CRÓNICA DA CULTURA
Entre a imaginação e o real
A nossa espécie, desde o início, tem usado as histórias para se explicar a ela mesma.
A partir das lendas e dos mitos criámos mundos fantásticos e neles os nossos pensamentos acerca da nossa própria natureza.
Na caverna de Platão, as sombras adivinhavam o mundo fora dela.
Na verdade, os nossos medos, as nossas dúvidas, as nossas formas de alcançar as verdades inventando coisas e dando-lhes significados, têm sido uma constante.
Os homens também criaram deuses para aclararem a sua origem e por linguagens e silêncios chegaram a respostas às perguntas e de novo as perguntas e de novo as possibilidades.
Na verdade, embora seja irreal que os tapetes voem, a clareza desta ideia pode virar muitos percursos e incutir a muitos encontros.

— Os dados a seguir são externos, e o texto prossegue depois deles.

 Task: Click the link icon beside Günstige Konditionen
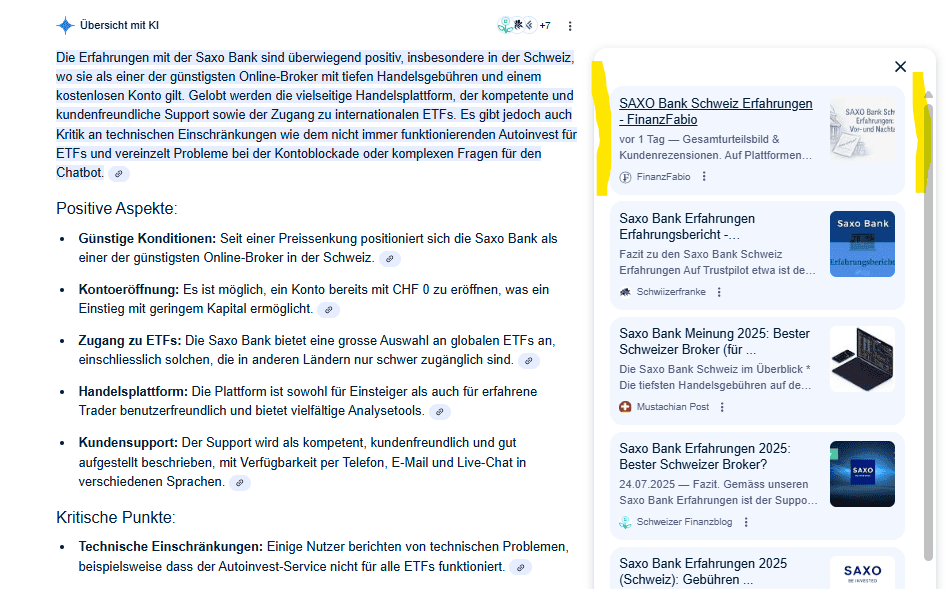389,258
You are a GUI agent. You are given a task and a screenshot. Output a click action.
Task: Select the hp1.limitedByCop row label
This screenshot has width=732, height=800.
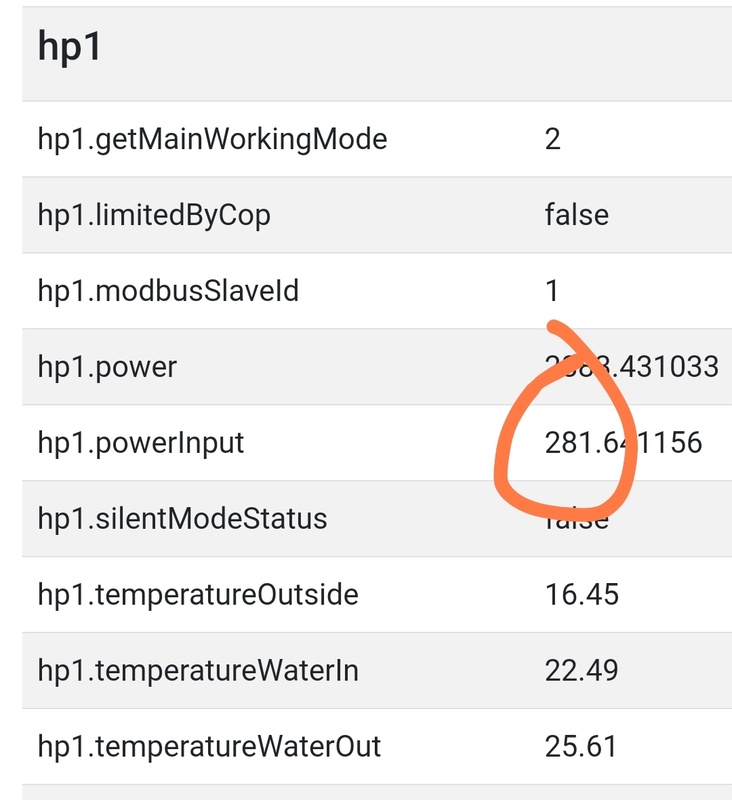pos(154,215)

Numa viagem sem canoa as histórias estabelecem uma relação entre o mundo da imaginação e o denominado mundo real, e também desafiam a criar o juiz do próprio homem nele mesmo.
Todos gostamos de viajar na nossa imaginação ainda que não vivamos nela na totalidade, mas ela explica-nos muitas razões da necessidade de criarmos os nossos protetores, os nossos pais invisíveis.
Na verdade, muitos contos nem sempre foram originalmente escritos para crianças e muitos deles dizem de nós verdades bem amargas, e outros esclarecem-nos, sobretudo, quando ficamos por nossa conta.
O mundo das histórias da imaginação, diga-se, tem a sua própria lógica interna: tem as regras de um mundo que também não tem como conhecer certezas; tem a não inocência, e pode até ser tão falhado quanto o mundo denominado verdadeiro, mas trata de coisas reais como o amor, a morte, o ódio, o medo, o poder, chegando até todos os sentires por caminhos diferentes.
O mundo das histórias é assim, mesmo que saibamos que não é assim, nem diferente, antes de outro modo, daquele mesmo indizível que vai deixando pegadas ao tempo para que os nossos passos de adultos se não esqueçam de coisas fundamentais.